Wearables, telehealth, patient portals and other digital-first touchpoints all contribute to an expectation among patients for a consistent experience centered around their ongoing care and well-being. To meet the expectation for a personalized experience, healthcare providers are prioritizing the development of an understanding of their patients outside of a clinical setting.
A recent Dynata survey, conducted in collaboration with Redpoint Global, explored consumer perceptions about their healthcare experiences. The research revealed that more than half of consumers surveyed (57%) said that how well a healthcare provider understands them as a patient and creates a personalized experience was one of the most important considerations when choosing a healthcare provider. In addition, poor patient experience and a lack of personalization and patient understanding was cited by survey respondents as the top reasons patients consider switching healthcare providers (as well as healthcare plans).
Engage with Consistent Relevance
What does it mean, though, to develop a personal understanding of a patient? An electronic health record (EHR) – a modern version of the traditional chart – often lacks important data that reveals a contextual understanding of what makes a patient unique. And by having this data, providers are then able to engage a patient with a relevant experience across the healthcare journey. Data such as social determinants of health (SDOH), medication adherence, risk tolerance, diet and exercise programs and data from wearables are important attributes that reveal patient behaviors and preferences that form a personal understanding.
Possessing this detailed knowledge of behaviors and preferences also aligns with the value-based care approach to healthcare. In parallel with the rise in healthcare consumerism, a value-based care model that ties financial compensation to improved outcomes makes it even more important for providers to compile a single patient view.
One key challenge for providers in compiling a single patient view that is then used to deliver a personalized omnichannel experience is siloed data and processes. A single provider network or healthcare organization, for example, often has multiple EHRs that don’t share data. In addition, because PII data and PHI data also typically live in separate systems, it is extremely difficult for healthcare organizations to deliver hyper-relevant communications.

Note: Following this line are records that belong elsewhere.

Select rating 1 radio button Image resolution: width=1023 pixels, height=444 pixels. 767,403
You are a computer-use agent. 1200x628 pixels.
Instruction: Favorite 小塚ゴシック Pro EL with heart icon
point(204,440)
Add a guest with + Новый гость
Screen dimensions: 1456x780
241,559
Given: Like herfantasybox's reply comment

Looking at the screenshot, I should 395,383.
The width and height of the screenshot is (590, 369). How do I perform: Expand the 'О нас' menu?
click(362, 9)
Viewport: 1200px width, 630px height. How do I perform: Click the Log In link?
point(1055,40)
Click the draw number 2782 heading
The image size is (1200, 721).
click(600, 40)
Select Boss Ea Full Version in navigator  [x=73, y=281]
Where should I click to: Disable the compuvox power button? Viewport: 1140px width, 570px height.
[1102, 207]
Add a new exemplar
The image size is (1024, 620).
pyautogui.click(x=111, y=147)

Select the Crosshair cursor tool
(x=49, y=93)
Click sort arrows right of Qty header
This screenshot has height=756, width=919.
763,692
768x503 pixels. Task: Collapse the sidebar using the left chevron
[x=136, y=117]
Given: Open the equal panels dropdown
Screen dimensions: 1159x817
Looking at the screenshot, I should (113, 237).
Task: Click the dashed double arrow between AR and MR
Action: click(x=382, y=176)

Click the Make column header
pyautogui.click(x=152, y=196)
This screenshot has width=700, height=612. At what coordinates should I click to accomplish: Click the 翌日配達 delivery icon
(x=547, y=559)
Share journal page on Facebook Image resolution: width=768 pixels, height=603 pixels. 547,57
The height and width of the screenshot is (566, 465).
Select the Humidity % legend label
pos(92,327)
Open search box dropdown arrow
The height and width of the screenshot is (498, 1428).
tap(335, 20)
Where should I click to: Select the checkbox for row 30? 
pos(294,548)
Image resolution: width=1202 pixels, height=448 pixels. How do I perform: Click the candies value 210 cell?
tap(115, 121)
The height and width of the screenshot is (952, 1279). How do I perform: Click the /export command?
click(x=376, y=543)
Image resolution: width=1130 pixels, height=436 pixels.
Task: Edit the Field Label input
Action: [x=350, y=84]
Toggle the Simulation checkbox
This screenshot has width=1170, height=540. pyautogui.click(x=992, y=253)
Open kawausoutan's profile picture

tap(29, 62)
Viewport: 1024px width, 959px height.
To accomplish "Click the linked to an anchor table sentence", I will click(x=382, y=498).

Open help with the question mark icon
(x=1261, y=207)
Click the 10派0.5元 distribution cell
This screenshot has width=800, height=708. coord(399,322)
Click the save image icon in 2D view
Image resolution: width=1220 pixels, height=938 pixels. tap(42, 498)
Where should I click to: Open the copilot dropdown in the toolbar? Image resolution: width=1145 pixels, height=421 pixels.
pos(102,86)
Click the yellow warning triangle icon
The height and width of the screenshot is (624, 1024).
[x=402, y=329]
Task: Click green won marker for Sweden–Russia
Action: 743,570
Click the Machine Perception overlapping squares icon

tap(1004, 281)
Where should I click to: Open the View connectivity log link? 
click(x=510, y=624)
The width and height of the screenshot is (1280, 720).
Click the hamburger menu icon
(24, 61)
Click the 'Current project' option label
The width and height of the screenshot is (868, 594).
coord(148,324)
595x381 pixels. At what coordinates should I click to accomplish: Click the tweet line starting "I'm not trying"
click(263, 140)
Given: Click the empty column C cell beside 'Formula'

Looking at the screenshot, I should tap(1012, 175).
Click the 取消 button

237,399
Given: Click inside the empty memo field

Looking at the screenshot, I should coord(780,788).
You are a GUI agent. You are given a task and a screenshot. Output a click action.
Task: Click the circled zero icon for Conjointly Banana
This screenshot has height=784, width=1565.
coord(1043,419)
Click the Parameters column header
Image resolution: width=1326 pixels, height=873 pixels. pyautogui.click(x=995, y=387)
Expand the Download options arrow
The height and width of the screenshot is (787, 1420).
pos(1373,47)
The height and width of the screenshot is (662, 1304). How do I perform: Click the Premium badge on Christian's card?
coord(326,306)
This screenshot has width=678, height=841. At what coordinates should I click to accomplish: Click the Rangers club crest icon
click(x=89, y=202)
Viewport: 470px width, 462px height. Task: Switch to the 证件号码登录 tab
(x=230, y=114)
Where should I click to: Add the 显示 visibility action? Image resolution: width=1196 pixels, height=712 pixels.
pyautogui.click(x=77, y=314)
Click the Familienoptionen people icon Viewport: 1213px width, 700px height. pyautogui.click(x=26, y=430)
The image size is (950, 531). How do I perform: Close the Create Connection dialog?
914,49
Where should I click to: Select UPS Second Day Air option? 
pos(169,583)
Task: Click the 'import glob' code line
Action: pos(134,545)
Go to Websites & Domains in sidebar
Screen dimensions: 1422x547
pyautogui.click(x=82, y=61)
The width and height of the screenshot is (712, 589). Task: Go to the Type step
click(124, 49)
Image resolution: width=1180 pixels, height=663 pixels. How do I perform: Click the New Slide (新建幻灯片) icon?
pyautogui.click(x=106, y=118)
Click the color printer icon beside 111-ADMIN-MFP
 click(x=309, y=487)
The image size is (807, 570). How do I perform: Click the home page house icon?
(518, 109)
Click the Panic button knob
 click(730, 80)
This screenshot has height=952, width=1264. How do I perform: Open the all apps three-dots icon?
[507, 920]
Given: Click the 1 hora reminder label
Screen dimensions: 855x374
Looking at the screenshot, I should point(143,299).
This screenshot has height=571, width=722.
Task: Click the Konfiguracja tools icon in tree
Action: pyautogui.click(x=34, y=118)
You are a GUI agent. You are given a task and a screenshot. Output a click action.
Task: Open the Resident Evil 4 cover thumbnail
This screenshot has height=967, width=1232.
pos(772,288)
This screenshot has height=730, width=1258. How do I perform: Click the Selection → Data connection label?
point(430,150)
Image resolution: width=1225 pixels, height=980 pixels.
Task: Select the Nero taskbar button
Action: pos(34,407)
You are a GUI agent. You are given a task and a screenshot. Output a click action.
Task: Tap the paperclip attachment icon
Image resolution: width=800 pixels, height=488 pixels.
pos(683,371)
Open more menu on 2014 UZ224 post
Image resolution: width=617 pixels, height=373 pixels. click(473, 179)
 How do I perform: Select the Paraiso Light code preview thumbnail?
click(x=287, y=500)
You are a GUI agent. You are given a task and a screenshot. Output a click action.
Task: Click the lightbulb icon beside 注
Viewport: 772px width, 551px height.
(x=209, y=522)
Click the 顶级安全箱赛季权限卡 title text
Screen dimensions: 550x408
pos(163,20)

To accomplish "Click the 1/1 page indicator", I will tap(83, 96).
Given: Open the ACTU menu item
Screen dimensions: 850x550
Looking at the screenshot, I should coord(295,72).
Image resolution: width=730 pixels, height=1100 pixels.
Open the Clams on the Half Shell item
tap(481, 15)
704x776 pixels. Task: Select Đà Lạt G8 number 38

Consider, for example, a marketing organization tasked with closing care gaps and segmenting out only basic patient data – name, age, address, etc. They might send an email to men over 50 urging them to schedule a preventive screening. With a single patient view, however, the same marketing team might improve outcomes considerably by matching the recipient to a preferred provider, recommending optimal times, offering transportation options to someone without access to transportation or leveraging other social determinants. By delivering the right message at the right time and on the right channel, the preferred outcome – a scheduled appointment/closed care gap – has a higher chance of success.
Close the Experience Gap
By knowing all that is knowable about a patient through a single patient view, an organization can leverage advanced segmentation rules based on everything that makes a patient unique – current health condition, social determinants of health, etc. – to allow for efficient and effective personalized messages and communications to key segments, returning the most value for a provider group or health plan. Particularly in a VBC healthcare model, there is a direct revenue link between hyper-personalized content through advanced segmentation and improving health outcomes.
The Dynata survey shows a pronounced gap between the type of experience healthcare consumers expect to receive from their provider and the experience delivered. More than 90 percent of patients said that it is either “important” or “very important” to receive relevant communications from their provider and healthcare plan that accurately reflect an understanding of their healthcare journey, yet just 50% say they are very satisfied with the relevance of the communication they receive.
A single view of the patient is the key to closing the experience gap, finally delivering patients and healthcare consumers the personalized omnichannel experiences that improve outcomes and lead to happier, healthier patients.